WORK REQUIRED. Scan the entries below for the word "Edit". Copy out every line in which it occurs.

EXERCISE MATERIALS.
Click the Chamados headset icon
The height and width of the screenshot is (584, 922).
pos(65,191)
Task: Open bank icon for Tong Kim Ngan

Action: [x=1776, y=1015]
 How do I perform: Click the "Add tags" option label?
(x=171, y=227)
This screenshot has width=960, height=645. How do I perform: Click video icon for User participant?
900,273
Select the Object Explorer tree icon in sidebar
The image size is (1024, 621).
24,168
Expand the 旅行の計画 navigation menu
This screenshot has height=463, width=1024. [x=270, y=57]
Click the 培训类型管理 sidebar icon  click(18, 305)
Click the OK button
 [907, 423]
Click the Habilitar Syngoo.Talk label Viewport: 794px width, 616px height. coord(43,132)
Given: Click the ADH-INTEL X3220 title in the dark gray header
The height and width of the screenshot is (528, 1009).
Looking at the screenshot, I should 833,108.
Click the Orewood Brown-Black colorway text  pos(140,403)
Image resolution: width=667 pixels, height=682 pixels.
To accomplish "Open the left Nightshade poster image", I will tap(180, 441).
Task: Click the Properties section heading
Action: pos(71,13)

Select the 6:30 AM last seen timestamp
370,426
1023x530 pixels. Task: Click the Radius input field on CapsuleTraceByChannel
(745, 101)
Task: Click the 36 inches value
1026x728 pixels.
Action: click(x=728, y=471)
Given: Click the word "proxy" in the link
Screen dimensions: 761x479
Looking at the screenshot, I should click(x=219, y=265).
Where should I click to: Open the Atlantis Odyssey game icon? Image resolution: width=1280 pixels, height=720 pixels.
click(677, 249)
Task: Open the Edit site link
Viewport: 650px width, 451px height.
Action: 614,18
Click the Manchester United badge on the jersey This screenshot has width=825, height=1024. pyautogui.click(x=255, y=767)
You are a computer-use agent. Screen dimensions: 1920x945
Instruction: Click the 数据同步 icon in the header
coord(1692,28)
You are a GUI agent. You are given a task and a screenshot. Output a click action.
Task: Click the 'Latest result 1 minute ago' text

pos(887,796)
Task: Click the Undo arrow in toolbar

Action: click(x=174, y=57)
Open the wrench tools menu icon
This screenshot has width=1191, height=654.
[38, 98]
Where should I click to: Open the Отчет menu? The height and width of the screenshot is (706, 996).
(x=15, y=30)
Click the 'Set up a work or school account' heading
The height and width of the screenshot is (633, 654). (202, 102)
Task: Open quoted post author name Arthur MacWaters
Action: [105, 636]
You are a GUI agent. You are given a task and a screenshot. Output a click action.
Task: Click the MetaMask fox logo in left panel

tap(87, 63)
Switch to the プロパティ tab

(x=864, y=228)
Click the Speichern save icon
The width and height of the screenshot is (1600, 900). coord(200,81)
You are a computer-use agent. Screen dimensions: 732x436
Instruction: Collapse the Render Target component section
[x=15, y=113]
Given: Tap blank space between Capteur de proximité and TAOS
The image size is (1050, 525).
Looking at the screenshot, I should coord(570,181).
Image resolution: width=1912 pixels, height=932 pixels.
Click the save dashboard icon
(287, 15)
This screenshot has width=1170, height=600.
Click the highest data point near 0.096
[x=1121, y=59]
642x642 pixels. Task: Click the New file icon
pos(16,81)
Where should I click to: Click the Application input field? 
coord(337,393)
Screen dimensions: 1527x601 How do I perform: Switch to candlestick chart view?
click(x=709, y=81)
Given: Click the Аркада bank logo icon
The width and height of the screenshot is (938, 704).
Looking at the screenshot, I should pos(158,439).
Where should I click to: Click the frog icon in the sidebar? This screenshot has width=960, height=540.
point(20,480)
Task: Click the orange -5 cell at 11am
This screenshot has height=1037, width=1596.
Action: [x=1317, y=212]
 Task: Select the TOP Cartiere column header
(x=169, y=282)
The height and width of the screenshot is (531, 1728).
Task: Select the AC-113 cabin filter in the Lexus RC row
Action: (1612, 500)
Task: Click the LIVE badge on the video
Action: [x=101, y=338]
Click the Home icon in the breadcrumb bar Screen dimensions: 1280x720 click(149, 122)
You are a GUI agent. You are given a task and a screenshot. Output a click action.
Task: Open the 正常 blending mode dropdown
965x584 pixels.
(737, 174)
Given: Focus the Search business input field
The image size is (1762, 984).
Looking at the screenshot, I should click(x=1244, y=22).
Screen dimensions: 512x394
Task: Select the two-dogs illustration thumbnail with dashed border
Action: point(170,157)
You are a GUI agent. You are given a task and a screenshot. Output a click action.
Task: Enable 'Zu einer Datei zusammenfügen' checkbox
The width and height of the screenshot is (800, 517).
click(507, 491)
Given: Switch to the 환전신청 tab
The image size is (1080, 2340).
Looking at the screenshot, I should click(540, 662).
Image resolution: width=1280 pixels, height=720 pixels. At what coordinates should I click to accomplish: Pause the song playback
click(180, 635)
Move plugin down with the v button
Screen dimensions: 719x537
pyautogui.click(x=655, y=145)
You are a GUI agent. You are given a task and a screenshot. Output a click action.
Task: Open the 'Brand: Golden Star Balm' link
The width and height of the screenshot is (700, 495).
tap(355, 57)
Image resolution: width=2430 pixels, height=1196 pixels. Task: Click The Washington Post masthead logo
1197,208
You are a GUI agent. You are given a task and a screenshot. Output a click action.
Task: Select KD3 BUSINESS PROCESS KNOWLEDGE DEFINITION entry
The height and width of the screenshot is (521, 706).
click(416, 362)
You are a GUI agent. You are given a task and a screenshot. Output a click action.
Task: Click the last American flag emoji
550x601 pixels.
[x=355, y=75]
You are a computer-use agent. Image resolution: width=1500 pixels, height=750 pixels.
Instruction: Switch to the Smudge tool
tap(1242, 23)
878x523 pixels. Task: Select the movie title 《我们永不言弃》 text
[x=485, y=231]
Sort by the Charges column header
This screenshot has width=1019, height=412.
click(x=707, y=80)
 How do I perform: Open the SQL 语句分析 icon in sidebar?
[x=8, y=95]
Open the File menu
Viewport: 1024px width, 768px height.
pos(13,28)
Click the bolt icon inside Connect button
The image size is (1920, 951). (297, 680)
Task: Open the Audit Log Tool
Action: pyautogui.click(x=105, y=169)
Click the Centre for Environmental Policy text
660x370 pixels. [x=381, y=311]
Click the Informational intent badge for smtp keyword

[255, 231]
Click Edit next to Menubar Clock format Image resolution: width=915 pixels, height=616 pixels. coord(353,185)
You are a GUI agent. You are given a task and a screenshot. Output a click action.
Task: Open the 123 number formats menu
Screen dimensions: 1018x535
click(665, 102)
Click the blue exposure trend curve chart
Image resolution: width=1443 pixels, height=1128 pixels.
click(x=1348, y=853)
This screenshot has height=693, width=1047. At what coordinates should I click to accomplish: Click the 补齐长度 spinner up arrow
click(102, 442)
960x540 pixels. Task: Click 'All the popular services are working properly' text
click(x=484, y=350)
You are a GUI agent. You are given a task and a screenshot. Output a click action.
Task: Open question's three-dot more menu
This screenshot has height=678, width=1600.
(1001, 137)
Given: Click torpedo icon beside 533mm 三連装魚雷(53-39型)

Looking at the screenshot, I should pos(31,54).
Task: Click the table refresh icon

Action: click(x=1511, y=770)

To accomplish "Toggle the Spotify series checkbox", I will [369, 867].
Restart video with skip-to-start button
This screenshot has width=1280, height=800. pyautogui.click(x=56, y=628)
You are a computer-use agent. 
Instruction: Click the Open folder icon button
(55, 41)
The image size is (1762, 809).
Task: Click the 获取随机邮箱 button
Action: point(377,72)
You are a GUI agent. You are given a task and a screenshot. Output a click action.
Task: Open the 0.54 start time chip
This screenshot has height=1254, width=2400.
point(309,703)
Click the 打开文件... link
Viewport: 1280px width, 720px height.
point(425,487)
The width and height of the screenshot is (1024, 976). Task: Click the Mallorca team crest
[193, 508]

WRITTEN RESPONSE.
Task: Open the Edit site link
Click Edit next to Menubar Clock format Image resolution: width=915 pixels, height=616 pixels. coord(353,185)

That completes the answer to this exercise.